Dobramos a esquina, paramos numa casa de peixes e nos sentamos. A surpresa, então, foi maior: no menu, só bacalhau e salmão, a preços escorchantes.

 

Desistimos de novo e voltamos para o Theatro. Entramos lá pela segunda vez, agora para ficar.

 

Confirmamos a impressão anterior: tudo bonito e cheio de estilo. Muitos elementos visuais, mas articulados e obviamente relacionados ao universo teatral.

 

Havia três opções do dia. Cada um de nós ficou com uma.

 

Minha filha, com o ravioli de batata com molho de pecorino, azeite trufado e castanha de caju.

 

Minha mulher preferiu o magret de pato no molho de blueberry, acompanhado de risoto de pecorino e aspargos frescos.

 

Optei pelo mignon de cordeiro, cuscuz marroquino com passas, ‘pesto’ de hortelã e purê de damascos.

 

Enquanto esperávamos, o dono, bastante simpático, passou pela mesa, conversou um pouco, perguntou de onde éramos e avisou: ‘dizem que nossa comida não deve nada à dos melhores restaurantes de São Paulo’.

 

Aposta alta, expectativa ampliada.

 

E aposta paga. Os pratos chegaram e estavam exatos: técnica perfeita, precisão no conjunto (combinação de elementos, associação de sabores…) e no particular (qualidade dos ingredientes, ponto de cocção…).

 

Claro que o azeite trufado era dispensável — mas sempre achamos dispensável o azeite trufado.

 

Claro, também, que houve um prato superior aos outros, o destaque da noite: meu cordeiro, delicioso.

 

O orgulho do dono não era baldio: da decoração ao serviço e à comida salgada, o Theatro da Villa se equipara de fato a boas casas de São Paulo.

 

As sobremesas, porém, ficaram um ou dois degraus abaixo.

 

A terrine de chocolate amargo (‘70’) com calda de frutas vermelhas é agradável, mas comum.

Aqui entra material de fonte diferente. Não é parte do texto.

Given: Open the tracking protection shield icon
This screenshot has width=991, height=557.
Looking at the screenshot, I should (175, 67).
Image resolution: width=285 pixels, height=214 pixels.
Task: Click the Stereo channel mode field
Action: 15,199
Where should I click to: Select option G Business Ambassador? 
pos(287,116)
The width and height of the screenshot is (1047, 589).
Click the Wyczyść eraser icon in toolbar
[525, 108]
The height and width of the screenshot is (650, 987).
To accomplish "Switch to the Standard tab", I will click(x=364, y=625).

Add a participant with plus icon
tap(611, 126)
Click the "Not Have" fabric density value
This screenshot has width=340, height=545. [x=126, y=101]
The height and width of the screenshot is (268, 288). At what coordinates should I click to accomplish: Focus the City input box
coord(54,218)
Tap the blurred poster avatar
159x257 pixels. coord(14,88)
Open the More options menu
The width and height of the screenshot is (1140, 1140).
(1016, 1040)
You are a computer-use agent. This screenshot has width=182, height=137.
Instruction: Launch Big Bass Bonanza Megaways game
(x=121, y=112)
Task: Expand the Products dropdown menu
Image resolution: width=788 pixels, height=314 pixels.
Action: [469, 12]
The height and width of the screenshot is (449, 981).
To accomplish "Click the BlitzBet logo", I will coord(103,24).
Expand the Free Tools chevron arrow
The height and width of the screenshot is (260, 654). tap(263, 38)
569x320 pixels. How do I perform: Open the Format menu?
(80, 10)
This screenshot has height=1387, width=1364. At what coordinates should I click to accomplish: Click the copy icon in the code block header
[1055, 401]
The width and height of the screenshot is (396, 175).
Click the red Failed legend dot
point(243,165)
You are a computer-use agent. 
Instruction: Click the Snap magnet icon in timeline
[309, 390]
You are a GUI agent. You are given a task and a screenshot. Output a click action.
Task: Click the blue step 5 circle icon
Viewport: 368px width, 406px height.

O ‘duo’ — sorvete de queijo de Minas com goiabada cascão amolecida e calda de goiaba — é mais interessante, mas tampouco chega a empolgar. Nos dois casos, porções pequenas demais.

 

Havia, porém, um detalhe de equivalência a São Paulo de que só nos demos conta no final e nos chocou: os preços. Lógico que foi um erro nosso não perguntar, logo na entrada, quanto custavam os pratos.

 

Até tinha feito uma estimativa a partir do preço da degustação e calculara um valor alto, em torno de 70 reais cada prato.

 

Errei longe. A conta indicou valores entre 85 e 90 para os principais e um total que bateu nos 500 (com um vinho de 120 e águas).

 

Caro demais. Pensei rapidamente e só me lembrei de três restaurantes em São Paulo que cobram nessa faixa — todos luxuosos, com chefs renomados, louças, cristais, atendimento e comida superiores à do Theatro da Villa.

 

Saímos de lá intrigados. Não havia dúvida de que havíamos feito uma ótima refeição. Mas que mercado é este que permite a manutenção, numa cidade pequena e de fluxo sazonal de turistas, de uma casa que cobra o que o Theatro da Villa cobra?

 

O restaurante existe há onze anos e eu não sei a resposta.